Компания Ledger предупреждает пользователей о недопустимости использования Web3 dApp после обнаружения атаки на цепочку поставок. Дело в том, что в Ledger dApp Connect Kit был выявлен JavaScript-вредонос, который уже похитил у пользователей более 600 000 долларов в криптовалютах и NFT.
Напомним, что Ledger производит аппаратные кошельки, позволяющие пользователям покупать, управлять и безопасно хранить свои цифровые активы в офлайне. Также компания предлагает библиотеку Ledger dApps Connect Kit, которая позволяет web3-приложениям подключаться к аппаратным кошелькам Ledger.
Как сообщают представители Ledger, библиотека Ledger Connect Kit была скомпрометирована и содержала вредоносный код, поэтому пока следует избегать использования любых dApp.
Также представители компании предупреждают о продолжающихся фишинговых атаках и злоумышленниках, которые пытаются воспользоваться ситуацией. В Ledger рекомендуют пользователям сохранять бдительность и не реагировать на сообщения, в которых их просят предоставить секретную фразу, состоящую из 24 слов. «Любой, кто спрашивает об этом – преступник», — говорят в компании.
В компании подчеркивают, что сами устройства Ledger, а также основное приложение (Ledger Live), используемое для управления криптовалютными активами, не были скомпрометированы и напрямую затронуты этой атакой на цепочку поставок.
Вредоносный код, добавленный в библиотеку, представляет собой малварь для кражи средств, которая автоматически похищала криптовалюту и NFT с кошельков, подключенных к приложению.
В настоящее время вредоносная версия библиотеки уже удалена, и чистая версия 1.1.8 доступна во всех официальных каналах распространения. Однако все потенциально затронутые проекты так же должны срочно заменить вредоносную версию на безопасную, прежде чем они снова станут пригодными для использования.
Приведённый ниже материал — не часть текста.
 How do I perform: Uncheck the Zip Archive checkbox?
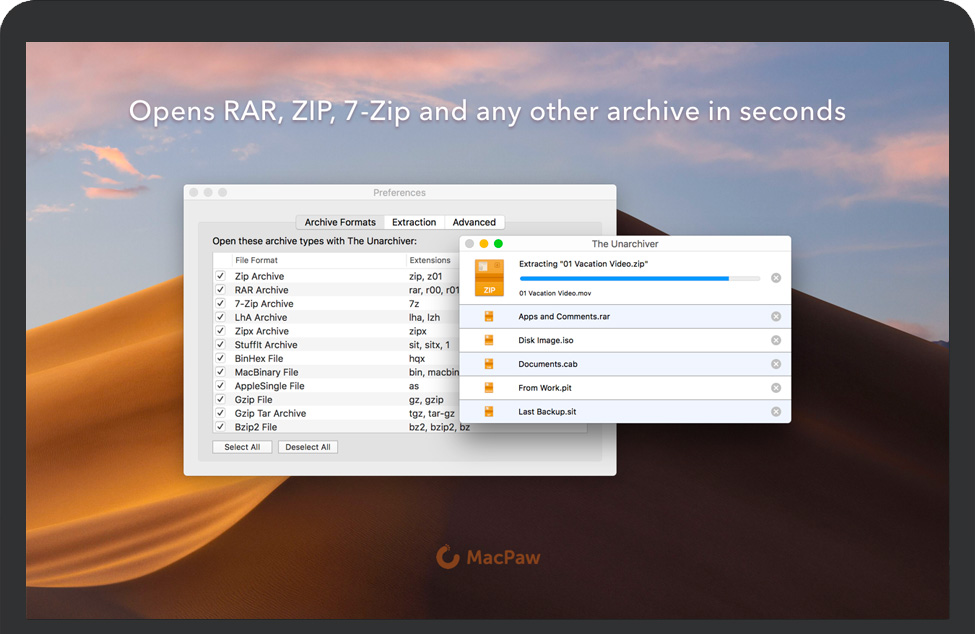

Согласно уведомлению в пострадавшем GitHub-репозитории, код для кражи средств затронул Connect Kit версий от 1.1.5 до1.1.7 и был внедрен в пакет через скомпрометированную учетную запись NPM.
Сами представители компании Ledger подтвердили изданию Bleeping Computer, что библиотека была скомпрометирована из-за того, что связанная с ней учетная запись NPMJS оказалась взломана в результате фишинговой атаки на бывшего сотрудника.
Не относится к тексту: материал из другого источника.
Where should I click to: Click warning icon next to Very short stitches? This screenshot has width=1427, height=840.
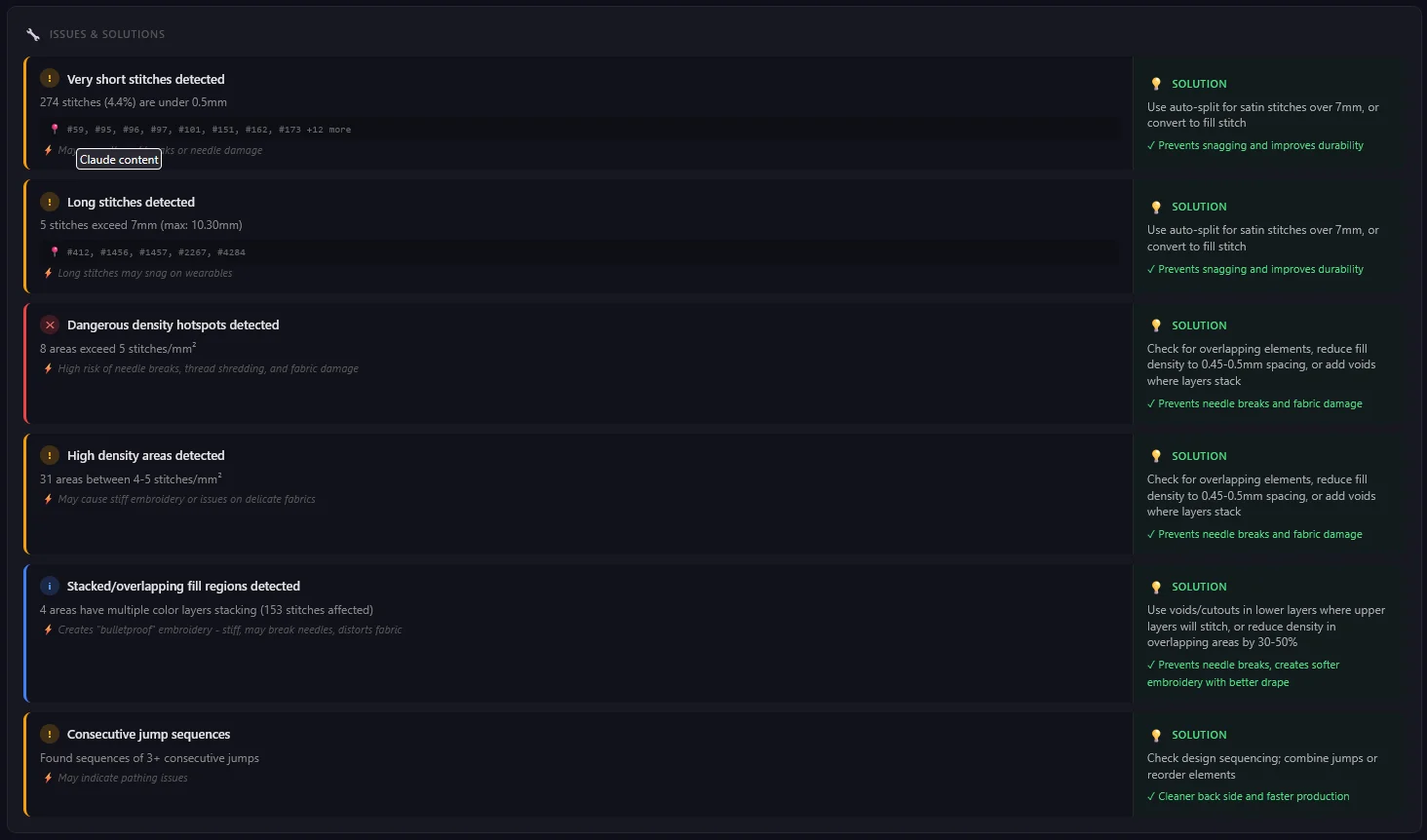point(50,79)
«Злоумышленник опубликовал вредоносную версию Ledger Connect Kit ( затронуты версии 1.1.5, 1.1.6 и 1.1.7). Вредоносный код использовал мошеннический проект WalletConnect для перенаправления средств на кошелек хакеров», — заявили в компании.
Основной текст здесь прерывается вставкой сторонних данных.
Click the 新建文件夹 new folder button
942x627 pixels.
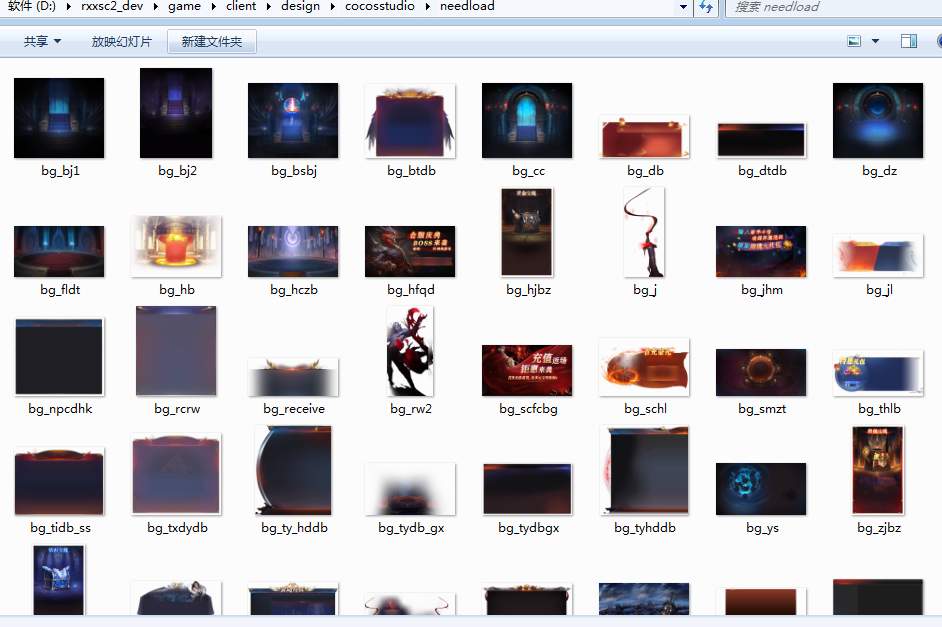[x=212, y=42]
В Ledger утверждают, что исправление было развернуто через 40 минут после того, как компании стало известно о взломе, и скомпрометированная библиотека была доступна лишь 5 часов.
Компания SlowMist, специализирующаяся на блокчейн-безопасности, сообщает, что компрометация началась с версии Ledger Connect Kit 1.1.5, где злоумышленник оставил в коде сообщение, возможно, в качестве теста. В версии 1.1.6 и 1.1.7 так же был внедрен сильно обфусцированный вредоносный JavaScript-код.
Аналитики Bleeping Computer проанализировали этот скрипт и пришли к выводу, что он пытается похитить криптовалюту и NFT с Coinbase, Trust Wallet и MetaMask.
На данный момент расследование инцидента еще продолжается, а его последствия и сумму реального ущерба пока еще только предстоит установить. По имеющимся в настоящее время данным, в результате этой атаки на цепочку поставок у пользователей было похищено более 600 000 долларов в криптовалюте.